WHAT IS REQUIRED
Write out the listing in full, matching it word for word.

===== RECORDED DATA =====

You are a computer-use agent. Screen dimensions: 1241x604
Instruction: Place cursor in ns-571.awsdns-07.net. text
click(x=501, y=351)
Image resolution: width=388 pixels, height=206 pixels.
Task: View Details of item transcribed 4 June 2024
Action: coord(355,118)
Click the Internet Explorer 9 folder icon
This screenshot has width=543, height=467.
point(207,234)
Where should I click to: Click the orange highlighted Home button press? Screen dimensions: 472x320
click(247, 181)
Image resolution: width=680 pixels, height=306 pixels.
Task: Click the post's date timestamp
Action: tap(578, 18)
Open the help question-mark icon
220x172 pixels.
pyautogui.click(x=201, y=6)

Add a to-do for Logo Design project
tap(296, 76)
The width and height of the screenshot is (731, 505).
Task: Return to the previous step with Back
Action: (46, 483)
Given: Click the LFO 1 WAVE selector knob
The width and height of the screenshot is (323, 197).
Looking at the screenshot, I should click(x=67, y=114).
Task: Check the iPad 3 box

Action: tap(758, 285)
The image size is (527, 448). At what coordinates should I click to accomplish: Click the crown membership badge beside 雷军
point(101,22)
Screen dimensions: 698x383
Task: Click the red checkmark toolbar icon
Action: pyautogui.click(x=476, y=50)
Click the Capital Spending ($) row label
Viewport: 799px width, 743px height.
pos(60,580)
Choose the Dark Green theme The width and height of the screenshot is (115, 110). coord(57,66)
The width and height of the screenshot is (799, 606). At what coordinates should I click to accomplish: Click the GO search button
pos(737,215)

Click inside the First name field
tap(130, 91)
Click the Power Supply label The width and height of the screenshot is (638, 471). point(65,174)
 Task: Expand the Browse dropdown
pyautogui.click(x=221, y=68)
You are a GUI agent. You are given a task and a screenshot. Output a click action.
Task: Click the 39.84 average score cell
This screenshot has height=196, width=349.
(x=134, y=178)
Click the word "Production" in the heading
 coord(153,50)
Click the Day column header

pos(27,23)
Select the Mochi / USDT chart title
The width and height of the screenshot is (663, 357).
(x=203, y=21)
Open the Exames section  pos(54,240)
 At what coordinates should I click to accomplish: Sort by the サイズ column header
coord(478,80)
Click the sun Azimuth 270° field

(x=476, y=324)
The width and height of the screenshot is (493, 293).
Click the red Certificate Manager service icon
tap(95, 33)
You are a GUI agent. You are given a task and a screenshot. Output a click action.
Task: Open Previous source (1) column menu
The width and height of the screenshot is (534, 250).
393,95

=====

TASK SOLUTION
You are a computer-use agent. Screen dimensions: 1241x604
Instruction: Place cursor in ns-571.awsdns-07.net. text
click(x=501, y=351)
Image resolution: width=388 pixels, height=206 pixels.
Task: View Details of item transcribed 4 June 2024
Action: coord(355,118)
Click the Internet Explorer 9 folder icon
This screenshot has width=543, height=467.
point(207,234)
Where should I click to: Click the orange highlighted Home button press? Screen dimensions: 472x320
click(247, 181)
Image resolution: width=680 pixels, height=306 pixels.
Task: Click the post's date timestamp
Action: tap(578, 18)
Open the help question-mark icon
220x172 pixels.
pyautogui.click(x=201, y=6)

Add a to-do for Logo Design project
tap(296, 76)
The width and height of the screenshot is (731, 505).
Task: Return to the previous step with Back
Action: (46, 483)
Given: Click the LFO 1 WAVE selector knob
The width and height of the screenshot is (323, 197).
Looking at the screenshot, I should click(x=67, y=114).
Task: Check the iPad 3 box

Action: tap(758, 285)
The image size is (527, 448). At what coordinates should I click to accomplish: Click the crown membership badge beside 雷军
point(101,22)
Screen dimensions: 698x383
Task: Click the red checkmark toolbar icon
Action: pyautogui.click(x=476, y=50)
Click the Capital Spending ($) row label
Viewport: 799px width, 743px height.
pos(60,580)
Choose the Dark Green theme The width and height of the screenshot is (115, 110). coord(57,66)
The width and height of the screenshot is (799, 606). At what coordinates should I click to accomplish: Click the GO search button
pos(737,215)

Click inside the First name field
tap(130, 91)
Click the Power Supply label The width and height of the screenshot is (638, 471). point(65,174)
 Task: Expand the Browse dropdown
pyautogui.click(x=221, y=68)
You are a GUI agent. You are given a task and a screenshot. Output a click action.
Task: Click the 39.84 average score cell
This screenshot has height=196, width=349.
(x=134, y=178)
Click the word "Production" in the heading
 coord(153,50)
Click the Day column header

pos(27,23)
Select the Mochi / USDT chart title
The width and height of the screenshot is (663, 357).
(x=203, y=21)
Open the Exames section  pos(54,240)
 At what coordinates should I click to accomplish: Sort by the サイズ column header
coord(478,80)
Click the sun Azimuth 270° field

(x=476, y=324)
The width and height of the screenshot is (493, 293).
Click the red Certificate Manager service icon
tap(95, 33)
You are a GUI agent. You are given a task and a screenshot. Output a click action.
Task: Open Previous source (1) column menu
The width and height of the screenshot is (534, 250).
393,95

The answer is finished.